* _Work to complete_
How do the records below read from their first line through the line containing "Task: Decrease CV % in rolls 1-2-3 panel"? Write those lines out exactly.

---- Information given

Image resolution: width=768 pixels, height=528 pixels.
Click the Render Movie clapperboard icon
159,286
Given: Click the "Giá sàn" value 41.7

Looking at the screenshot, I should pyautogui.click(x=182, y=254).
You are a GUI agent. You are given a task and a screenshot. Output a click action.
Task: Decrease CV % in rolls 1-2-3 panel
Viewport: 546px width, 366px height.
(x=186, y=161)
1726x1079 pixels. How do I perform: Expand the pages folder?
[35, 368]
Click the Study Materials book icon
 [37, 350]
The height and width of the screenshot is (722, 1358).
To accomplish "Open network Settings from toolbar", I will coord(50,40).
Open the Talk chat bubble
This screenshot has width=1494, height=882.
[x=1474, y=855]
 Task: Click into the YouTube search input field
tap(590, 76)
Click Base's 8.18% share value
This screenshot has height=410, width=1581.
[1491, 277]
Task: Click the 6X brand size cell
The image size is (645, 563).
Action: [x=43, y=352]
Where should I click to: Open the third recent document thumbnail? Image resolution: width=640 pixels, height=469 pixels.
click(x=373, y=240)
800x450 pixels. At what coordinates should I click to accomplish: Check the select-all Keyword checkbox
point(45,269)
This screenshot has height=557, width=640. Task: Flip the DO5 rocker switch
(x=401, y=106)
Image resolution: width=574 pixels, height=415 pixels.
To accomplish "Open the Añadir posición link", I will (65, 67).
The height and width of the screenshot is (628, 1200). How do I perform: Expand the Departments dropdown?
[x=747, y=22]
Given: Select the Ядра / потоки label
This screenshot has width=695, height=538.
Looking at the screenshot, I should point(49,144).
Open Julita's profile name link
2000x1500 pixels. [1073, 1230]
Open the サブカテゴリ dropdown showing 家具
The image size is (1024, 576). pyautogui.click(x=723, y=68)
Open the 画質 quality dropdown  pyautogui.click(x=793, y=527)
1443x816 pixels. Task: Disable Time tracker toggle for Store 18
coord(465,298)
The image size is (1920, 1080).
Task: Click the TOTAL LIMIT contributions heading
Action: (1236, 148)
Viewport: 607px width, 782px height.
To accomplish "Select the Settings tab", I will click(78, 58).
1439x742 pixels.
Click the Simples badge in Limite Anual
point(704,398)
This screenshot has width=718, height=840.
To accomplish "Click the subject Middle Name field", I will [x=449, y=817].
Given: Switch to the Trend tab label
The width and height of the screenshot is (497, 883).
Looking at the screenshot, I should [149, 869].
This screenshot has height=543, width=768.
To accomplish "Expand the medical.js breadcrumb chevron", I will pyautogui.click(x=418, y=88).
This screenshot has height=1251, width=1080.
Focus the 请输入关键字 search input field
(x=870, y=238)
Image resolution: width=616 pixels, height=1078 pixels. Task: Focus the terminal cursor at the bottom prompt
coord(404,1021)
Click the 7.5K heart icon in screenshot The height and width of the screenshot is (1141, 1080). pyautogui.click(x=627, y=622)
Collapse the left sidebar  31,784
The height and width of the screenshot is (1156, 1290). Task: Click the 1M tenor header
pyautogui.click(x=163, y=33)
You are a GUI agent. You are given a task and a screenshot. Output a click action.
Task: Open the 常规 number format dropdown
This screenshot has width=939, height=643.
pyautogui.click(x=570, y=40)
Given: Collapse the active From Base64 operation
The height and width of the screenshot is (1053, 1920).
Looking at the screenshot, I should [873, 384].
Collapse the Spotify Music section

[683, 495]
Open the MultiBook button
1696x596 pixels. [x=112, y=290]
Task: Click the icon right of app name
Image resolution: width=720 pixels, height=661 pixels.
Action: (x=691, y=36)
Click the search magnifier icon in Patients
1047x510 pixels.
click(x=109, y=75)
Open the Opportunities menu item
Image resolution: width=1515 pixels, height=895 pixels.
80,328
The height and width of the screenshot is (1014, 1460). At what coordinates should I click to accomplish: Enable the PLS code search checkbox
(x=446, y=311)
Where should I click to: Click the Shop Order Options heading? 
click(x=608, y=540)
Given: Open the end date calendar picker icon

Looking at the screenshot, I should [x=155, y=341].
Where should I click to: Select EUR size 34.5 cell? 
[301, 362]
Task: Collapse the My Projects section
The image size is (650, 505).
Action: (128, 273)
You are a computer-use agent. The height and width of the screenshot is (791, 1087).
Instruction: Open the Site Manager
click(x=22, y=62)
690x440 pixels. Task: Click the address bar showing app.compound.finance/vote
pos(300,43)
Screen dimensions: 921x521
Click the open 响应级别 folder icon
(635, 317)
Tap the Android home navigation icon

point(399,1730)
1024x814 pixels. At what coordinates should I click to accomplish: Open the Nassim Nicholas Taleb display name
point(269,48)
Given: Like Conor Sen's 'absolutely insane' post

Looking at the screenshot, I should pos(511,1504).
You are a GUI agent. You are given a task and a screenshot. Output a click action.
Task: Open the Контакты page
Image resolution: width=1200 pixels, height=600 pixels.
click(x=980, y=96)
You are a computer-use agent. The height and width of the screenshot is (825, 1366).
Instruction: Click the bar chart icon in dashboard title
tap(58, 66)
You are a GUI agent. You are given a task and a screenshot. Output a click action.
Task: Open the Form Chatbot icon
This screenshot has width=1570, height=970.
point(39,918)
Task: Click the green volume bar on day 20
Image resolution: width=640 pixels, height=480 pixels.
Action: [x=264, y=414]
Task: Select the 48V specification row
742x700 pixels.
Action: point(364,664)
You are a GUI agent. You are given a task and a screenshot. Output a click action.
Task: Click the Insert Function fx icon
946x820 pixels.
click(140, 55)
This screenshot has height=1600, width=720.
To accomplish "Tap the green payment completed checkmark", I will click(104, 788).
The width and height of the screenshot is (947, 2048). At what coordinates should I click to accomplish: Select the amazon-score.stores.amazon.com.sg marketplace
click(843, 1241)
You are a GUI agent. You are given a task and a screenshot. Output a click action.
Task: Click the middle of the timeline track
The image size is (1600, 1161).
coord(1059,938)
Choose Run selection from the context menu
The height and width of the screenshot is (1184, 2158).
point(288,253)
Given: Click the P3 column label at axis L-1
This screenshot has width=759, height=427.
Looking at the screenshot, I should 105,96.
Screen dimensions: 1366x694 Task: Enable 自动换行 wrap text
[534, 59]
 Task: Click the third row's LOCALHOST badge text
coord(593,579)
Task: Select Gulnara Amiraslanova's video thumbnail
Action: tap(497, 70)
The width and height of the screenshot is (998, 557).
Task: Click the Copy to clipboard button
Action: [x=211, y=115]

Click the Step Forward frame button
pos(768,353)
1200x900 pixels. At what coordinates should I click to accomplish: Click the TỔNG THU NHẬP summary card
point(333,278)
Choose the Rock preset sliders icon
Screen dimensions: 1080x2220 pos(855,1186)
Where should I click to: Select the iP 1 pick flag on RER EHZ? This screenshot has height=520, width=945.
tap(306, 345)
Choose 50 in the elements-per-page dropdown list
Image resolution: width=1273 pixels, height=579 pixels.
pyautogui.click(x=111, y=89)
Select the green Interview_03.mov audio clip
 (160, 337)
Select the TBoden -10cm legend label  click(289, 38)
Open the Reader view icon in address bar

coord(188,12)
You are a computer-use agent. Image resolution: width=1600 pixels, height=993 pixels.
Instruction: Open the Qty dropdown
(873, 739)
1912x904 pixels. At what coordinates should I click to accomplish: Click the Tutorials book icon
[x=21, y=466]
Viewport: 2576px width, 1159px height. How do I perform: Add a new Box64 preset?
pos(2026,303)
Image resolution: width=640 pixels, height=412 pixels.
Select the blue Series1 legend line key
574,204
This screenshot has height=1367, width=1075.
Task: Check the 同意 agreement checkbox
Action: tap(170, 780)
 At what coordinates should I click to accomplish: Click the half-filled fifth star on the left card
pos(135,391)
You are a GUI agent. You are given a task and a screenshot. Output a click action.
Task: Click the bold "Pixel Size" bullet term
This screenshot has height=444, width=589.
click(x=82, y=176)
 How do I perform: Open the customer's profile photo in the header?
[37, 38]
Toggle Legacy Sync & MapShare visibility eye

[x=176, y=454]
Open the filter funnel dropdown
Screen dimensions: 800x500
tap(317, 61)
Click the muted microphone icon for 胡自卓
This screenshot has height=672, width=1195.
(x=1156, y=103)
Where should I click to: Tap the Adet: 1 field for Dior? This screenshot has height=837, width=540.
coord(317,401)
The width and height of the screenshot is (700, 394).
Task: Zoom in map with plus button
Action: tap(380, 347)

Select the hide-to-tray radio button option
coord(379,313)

--------

* _Task answer_
Image resolution: width=768 pixels, height=528 pixels.
Click the Render Movie clapperboard icon
159,286
Given: Click the "Giá sàn" value 41.7

Looking at the screenshot, I should pyautogui.click(x=182, y=254).
You are a GUI agent. You are given a task and a screenshot. Output a click action.
Task: Decrease CV % in rolls 1-2-3 panel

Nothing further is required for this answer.